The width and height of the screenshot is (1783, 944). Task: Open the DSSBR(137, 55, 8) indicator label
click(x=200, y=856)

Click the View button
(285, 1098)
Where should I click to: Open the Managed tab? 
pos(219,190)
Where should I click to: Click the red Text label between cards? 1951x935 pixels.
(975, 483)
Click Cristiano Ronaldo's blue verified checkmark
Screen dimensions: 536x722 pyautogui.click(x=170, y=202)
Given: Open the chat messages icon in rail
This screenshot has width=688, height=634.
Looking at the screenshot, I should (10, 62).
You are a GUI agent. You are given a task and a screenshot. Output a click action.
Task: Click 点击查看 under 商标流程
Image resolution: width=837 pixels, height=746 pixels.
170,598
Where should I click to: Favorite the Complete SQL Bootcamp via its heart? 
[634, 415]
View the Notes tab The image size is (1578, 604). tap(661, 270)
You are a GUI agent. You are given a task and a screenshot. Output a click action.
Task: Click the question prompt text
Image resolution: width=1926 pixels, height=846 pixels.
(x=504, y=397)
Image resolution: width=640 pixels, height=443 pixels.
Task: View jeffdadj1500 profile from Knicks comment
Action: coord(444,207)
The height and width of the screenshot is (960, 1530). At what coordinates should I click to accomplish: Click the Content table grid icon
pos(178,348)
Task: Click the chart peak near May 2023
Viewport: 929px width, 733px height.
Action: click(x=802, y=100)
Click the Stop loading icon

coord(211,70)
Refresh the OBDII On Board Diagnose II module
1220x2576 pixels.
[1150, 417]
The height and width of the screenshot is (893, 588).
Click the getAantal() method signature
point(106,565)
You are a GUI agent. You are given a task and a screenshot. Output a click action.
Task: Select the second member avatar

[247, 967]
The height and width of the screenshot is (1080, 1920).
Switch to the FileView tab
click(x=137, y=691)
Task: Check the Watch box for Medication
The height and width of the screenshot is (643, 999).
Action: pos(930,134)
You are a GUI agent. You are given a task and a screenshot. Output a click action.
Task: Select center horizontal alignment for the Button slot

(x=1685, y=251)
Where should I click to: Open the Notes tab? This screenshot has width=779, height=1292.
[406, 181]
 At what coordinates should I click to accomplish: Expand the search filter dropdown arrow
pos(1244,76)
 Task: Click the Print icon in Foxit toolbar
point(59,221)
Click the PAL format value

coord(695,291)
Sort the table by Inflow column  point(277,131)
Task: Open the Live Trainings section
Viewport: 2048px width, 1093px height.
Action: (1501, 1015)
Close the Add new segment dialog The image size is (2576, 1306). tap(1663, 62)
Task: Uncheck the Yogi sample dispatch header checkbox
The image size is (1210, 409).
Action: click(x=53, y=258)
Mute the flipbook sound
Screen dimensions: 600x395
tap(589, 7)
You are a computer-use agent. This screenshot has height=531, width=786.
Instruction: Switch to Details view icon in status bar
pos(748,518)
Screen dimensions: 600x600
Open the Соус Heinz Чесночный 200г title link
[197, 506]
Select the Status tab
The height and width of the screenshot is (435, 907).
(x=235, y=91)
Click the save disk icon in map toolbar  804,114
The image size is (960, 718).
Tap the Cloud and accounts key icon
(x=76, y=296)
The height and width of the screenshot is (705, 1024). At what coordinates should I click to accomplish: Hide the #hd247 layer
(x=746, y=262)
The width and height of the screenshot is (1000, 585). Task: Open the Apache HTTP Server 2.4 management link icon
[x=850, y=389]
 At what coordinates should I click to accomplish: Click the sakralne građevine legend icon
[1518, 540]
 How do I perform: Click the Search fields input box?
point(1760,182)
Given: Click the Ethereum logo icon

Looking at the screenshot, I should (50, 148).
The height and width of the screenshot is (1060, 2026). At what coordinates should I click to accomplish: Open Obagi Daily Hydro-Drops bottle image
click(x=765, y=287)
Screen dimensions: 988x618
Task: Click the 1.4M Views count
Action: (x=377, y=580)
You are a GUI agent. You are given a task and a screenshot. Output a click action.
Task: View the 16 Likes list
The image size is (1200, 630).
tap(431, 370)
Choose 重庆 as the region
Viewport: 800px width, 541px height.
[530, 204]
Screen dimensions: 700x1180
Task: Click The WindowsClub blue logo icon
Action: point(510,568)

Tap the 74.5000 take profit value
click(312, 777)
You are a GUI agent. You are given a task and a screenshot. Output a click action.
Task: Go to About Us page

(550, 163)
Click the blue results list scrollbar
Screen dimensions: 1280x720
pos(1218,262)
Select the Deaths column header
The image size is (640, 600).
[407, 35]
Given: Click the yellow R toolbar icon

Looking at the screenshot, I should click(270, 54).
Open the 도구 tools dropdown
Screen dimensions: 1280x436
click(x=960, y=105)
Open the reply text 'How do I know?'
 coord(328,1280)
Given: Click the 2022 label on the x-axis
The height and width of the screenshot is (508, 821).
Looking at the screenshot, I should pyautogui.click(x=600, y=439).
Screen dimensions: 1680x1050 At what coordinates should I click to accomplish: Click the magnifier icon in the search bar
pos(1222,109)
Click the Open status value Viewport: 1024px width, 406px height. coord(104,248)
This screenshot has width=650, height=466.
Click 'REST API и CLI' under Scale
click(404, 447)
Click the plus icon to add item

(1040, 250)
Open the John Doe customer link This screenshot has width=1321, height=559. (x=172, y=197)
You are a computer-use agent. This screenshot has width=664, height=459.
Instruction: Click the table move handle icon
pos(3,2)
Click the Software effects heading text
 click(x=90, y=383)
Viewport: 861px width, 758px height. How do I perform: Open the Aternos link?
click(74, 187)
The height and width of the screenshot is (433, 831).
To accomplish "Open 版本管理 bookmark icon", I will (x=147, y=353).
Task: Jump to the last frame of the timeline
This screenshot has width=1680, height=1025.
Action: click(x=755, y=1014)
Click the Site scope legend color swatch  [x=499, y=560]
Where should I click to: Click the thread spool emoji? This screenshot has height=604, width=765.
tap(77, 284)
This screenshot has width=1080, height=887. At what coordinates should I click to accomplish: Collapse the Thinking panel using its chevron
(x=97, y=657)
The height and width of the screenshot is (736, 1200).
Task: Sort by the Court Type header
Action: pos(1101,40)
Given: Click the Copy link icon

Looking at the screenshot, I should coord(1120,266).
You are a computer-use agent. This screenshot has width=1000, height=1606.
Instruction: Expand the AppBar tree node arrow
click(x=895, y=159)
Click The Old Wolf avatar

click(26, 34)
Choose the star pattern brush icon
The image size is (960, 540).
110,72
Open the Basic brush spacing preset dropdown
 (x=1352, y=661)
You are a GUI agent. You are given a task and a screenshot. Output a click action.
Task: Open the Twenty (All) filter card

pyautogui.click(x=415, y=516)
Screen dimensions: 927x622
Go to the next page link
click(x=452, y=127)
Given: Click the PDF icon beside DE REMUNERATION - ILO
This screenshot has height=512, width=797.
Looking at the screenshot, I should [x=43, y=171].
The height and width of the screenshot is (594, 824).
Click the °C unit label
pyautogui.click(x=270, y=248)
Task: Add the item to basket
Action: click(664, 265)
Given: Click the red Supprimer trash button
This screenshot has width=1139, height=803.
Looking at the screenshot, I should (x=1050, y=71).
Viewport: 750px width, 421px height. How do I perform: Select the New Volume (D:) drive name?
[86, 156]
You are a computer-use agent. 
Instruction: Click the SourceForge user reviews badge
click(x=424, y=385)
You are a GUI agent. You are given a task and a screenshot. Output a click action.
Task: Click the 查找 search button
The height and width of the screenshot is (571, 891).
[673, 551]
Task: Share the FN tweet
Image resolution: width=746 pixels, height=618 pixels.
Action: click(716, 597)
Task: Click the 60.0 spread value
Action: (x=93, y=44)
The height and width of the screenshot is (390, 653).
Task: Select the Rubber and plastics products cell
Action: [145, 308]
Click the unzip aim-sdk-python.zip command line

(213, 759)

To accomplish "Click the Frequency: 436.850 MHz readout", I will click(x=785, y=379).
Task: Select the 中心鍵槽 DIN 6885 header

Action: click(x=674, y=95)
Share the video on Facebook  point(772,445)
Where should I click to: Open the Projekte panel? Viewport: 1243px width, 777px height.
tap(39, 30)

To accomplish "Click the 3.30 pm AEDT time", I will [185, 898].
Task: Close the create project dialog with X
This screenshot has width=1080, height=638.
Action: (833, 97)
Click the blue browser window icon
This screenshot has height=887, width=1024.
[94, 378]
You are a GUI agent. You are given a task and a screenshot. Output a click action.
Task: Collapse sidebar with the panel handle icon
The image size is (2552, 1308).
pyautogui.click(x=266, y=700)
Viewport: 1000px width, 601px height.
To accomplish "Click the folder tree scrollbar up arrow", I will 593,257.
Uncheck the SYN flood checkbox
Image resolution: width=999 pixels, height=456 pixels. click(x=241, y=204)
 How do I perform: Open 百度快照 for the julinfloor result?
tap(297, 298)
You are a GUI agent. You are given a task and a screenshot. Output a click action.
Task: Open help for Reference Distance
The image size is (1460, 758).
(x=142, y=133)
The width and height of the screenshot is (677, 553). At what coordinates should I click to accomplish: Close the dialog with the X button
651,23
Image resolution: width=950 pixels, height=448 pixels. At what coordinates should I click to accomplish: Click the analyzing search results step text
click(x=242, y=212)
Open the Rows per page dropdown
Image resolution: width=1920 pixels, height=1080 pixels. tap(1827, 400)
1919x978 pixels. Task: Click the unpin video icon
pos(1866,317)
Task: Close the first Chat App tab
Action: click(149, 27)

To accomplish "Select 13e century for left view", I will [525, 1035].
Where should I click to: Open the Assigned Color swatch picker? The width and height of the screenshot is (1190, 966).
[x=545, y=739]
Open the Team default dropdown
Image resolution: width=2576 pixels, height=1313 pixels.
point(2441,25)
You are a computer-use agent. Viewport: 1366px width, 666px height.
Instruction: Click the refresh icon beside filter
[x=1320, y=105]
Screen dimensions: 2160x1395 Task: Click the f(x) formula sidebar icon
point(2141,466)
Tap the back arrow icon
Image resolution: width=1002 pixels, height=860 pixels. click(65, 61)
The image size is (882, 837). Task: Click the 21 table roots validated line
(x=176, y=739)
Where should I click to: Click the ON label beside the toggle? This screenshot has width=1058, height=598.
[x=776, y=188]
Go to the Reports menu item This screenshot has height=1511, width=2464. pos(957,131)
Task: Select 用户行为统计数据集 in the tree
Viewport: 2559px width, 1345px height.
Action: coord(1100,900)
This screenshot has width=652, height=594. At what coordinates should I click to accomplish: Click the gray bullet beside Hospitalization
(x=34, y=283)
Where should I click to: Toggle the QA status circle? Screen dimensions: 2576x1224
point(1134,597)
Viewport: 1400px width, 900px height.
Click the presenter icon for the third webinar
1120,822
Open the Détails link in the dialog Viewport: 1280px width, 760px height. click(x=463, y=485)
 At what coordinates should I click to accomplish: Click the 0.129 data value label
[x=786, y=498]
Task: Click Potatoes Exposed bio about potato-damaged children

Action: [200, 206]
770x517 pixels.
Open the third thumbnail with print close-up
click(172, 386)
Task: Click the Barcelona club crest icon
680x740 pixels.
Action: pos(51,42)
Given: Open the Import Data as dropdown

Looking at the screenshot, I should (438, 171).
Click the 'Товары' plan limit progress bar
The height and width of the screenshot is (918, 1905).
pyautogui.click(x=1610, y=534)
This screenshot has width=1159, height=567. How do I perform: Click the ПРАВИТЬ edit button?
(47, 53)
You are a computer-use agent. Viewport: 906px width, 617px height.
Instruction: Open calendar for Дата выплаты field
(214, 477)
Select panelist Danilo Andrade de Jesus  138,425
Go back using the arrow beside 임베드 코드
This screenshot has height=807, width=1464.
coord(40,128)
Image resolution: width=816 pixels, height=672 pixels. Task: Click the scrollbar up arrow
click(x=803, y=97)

####################

Filter the rows above down to the lines that contain the string "swatch", and copy each of those lines unchanged.

Click the Site scope legend color swatch  [x=499, y=560]
Where should I click to: Open the Assigned Color swatch picker? The width and height of the screenshot is (1190, 966).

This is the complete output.